First elected last fall, Fingler, 40, is a life-long town resident who worked 10 years with the town’s public works department. The married father of three is the owner of Infinite Event Services, an event planning company that, among other jobs, provides the audio-visual services for Capital Region Board meetings. Fingler is also an active member of the local chamber of commerce.
Morinville has a lot of good ideas on the go, Fingler said, but needs a strong vision of the future to guide it.
“People aren’t moving to Morinville because there’s a Costco at the north end of St. Albert,” he said. “People are moving to Morinville because they want that small community feel.”

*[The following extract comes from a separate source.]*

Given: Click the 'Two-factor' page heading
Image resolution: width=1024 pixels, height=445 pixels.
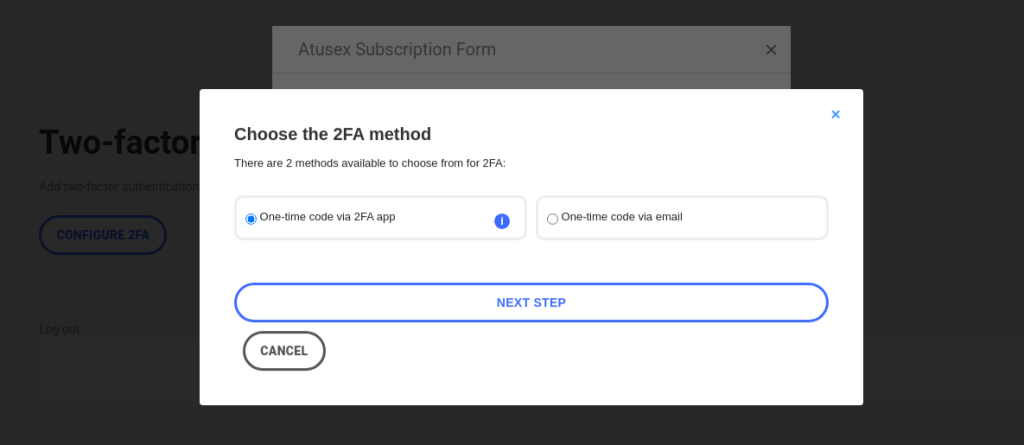Looking at the screenshot, I should click(x=119, y=143).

While the town should strive to draw businesses and fill its vacant industrial lots, Fingler said Morinville had to be realistic about its expansion plans. “We don’t have a huge opportunity for more growth in the business sector,” he said, and doesn’t have a lot of extra land.
“I’m not saying we want to remain a bedroom community, but that is pretty much where we are now,” he said. “We are the residential destination of choice in the region, and we have to focus on that.”

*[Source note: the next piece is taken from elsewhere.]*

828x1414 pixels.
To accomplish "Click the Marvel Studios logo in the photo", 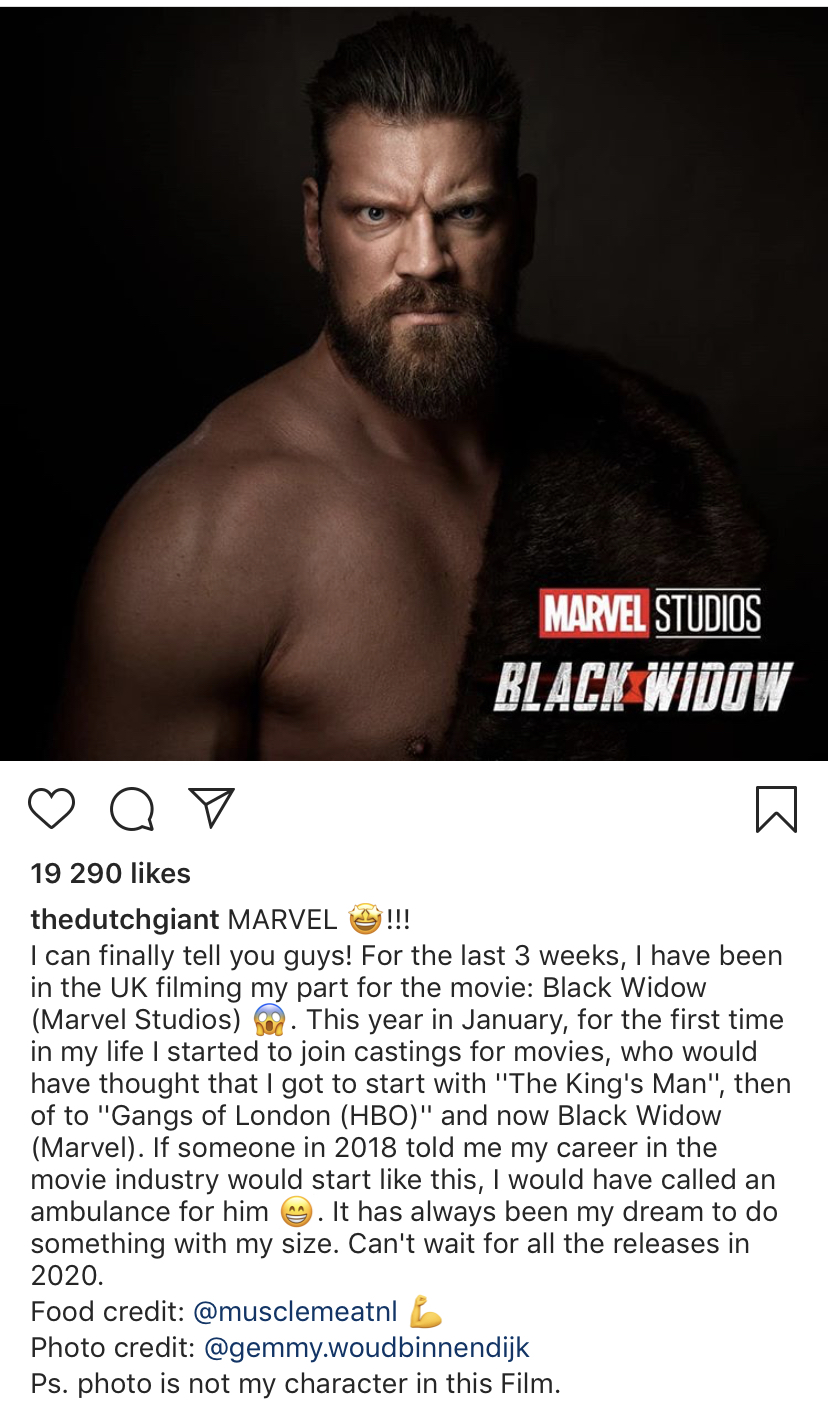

That means the town should focus on bringing more recreational amenities to its borders, particularly a regional recreational complex. “Our arena is in need of repair,” he said, and a regional rec centre would be a big boost to the town. The town should work closely with local governments to get the cash it needs to build such a centre.
Many residents are concerned about residential taxes, Fingler said, which are about the second highest in the region. Others have questioned staffing levels at town hall, and the steep drop in operational reserves in last year’s budget.

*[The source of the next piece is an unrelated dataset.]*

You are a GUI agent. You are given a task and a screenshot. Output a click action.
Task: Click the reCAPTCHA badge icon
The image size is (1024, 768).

“I’ve grown a business from out of my basement and my garage into an over a million dollar per year business,” he said, and that’s given him a fundamental understanding on how to manage money. “I would treat every dollar of the municipality’s the same way that I treat my own.”
Fingler said he would commission an external review of town administration if elected, one that would seek efficiencies and figure out the kind of staff the town needed for the next four years. “People understand they get what they pay for,” he said, and he wanted to make sure residents were getting the best value for their dollar. This review would cost about $100,000 over four years, he estimated, and would be more objective than the town’s recent internal operations review.
When asked for details on how he would address residential taxes or the town’s commercial/residential tax split, Fingler was short on specifics. “Until I see an operations review, I couldn’t say where the next steps are.”
Fingler pitched himself as someone who has a passionate commitment to Morinville and knows the town from the bottom up. “They know I’m in there for the long haul.”
Fingler is the fourth candidate in this fall’s Morinville mayoral race. He is running alongside deputy mayor Lisa Holmes, Shotgun Sally’s owner Christa Naughton and Lions Club president Carrie Foss.